_AIM_
Convert every line of the records below into a JSON list of strings, one string per line, leaving out blank lines.

_MATERIAL PROVIDED_
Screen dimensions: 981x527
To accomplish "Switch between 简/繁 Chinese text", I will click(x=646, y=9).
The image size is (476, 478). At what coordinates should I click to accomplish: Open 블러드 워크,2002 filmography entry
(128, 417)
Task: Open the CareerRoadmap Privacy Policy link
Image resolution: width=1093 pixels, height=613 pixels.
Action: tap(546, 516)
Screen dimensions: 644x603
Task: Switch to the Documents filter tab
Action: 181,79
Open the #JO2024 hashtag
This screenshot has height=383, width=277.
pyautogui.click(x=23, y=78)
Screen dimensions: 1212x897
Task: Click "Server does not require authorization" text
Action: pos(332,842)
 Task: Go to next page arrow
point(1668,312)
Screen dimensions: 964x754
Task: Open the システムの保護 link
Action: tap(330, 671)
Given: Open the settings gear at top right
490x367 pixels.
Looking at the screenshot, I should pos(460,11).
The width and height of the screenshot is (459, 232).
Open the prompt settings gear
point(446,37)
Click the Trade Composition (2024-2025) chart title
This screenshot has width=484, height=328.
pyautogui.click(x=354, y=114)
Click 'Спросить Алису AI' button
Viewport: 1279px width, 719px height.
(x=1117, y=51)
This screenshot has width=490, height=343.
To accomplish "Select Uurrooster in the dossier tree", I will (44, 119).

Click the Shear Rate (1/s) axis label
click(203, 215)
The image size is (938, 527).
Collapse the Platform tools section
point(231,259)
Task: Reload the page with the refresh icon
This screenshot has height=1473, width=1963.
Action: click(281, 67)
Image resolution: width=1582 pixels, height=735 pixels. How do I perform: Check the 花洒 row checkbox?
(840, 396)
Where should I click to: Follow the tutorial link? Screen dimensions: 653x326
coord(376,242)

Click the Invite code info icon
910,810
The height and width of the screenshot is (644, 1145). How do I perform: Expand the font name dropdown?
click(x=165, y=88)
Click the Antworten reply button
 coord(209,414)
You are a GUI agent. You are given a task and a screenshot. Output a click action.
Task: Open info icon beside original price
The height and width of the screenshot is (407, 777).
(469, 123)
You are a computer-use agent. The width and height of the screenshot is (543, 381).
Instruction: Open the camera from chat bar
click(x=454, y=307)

_COMPLETED EXERCISE_
[
  "Screen dimensions: 981x527",
  "To accomplish \"Switch between 简/繁 Chinese text\", I will click(x=646, y=9).",
  "The image size is (476, 478). At what coordinates should I click to accomplish: Open 블러드 워크,2002 filmography entry",
  "(128, 417)",
  "Task: Open the CareerRoadmap Privacy Policy link",
  "Image resolution: width=1093 pixels, height=613 pixels.",
  "Action: tap(546, 516)",
  "Screen dimensions: 644x603",
  "Task: Switch to the Documents filter tab",
  "Action: 181,79",
  "Open the #JO2024 hashtag",
  "This screenshot has height=383, width=277.",
  "pyautogui.click(x=23, y=78)",
  "Screen dimensions: 1212x897",
  "Task: Click \"Server does not require authorization\" text",
  "Action: pos(332,842)",
  " Task: Go to next page arrow",
  "point(1668,312)",
  "Screen dimensions: 964x754",
  "Task: Open the システムの保護 link",
  "Action: tap(330, 671)",
  "Given: Open the settings gear at top right",
  "490x367 pixels.",
  "Looking at the screenshot, I should pos(460,11).",
  "The width and height of the screenshot is (459, 232).",
  "Open the prompt settings gear",
  "point(446,37)",
  "Click the Trade Composition (2024-2025) chart title",
  "This screenshot has width=484, height=328.",
  "pyautogui.click(x=354, y=114)",
  "Click 'Спросить Алису AI' button",
  "Viewport: 1279px width, 719px height.",
  "(x=1117, y=51)",
  "This screenshot has width=490, height=343.",
  "To accomplish \"Select Uurrooster in the dossier tree\", I will (44, 119).",
  "Click the Shear Rate (1/s) axis label",
  "click(203, 215)",
  "The image size is (938, 527).",
  "Collapse the Platform tools section",
  "point(231,259)",
  "Task: Reload the page with the refresh icon",
  "This screenshot has height=1473, width=1963.",
  "Action: click(281, 67)",
  "Image resolution: width=1582 pixels, height=735 pixels. How do I perform: Check the 花洒 row checkbox?",
  "(840, 396)",
  "Where should I click to: Follow the tutorial link? Screen dimensions: 653x326",
  "coord(376,242)",
  "Click the Invite code info icon",
  "910,810",
  "The height and width of the screenshot is (644, 1145). How do I perform: Expand the font name dropdown?",
  "click(x=165, y=88)",
  "Click the Antworten reply button",
  " coord(209,414)",
  "You are a GUI agent. You are given a task and a screenshot. Output a click action.",
  "Task: Open info icon beside original price",
  "The height and width of the screenshot is (407, 777).",
  "(469, 123)",
  "You are a computer-use agent. The width and height of the screenshot is (543, 381).",
  "Instruction: Open the camera from chat bar",
  "click(x=454, y=307)"
]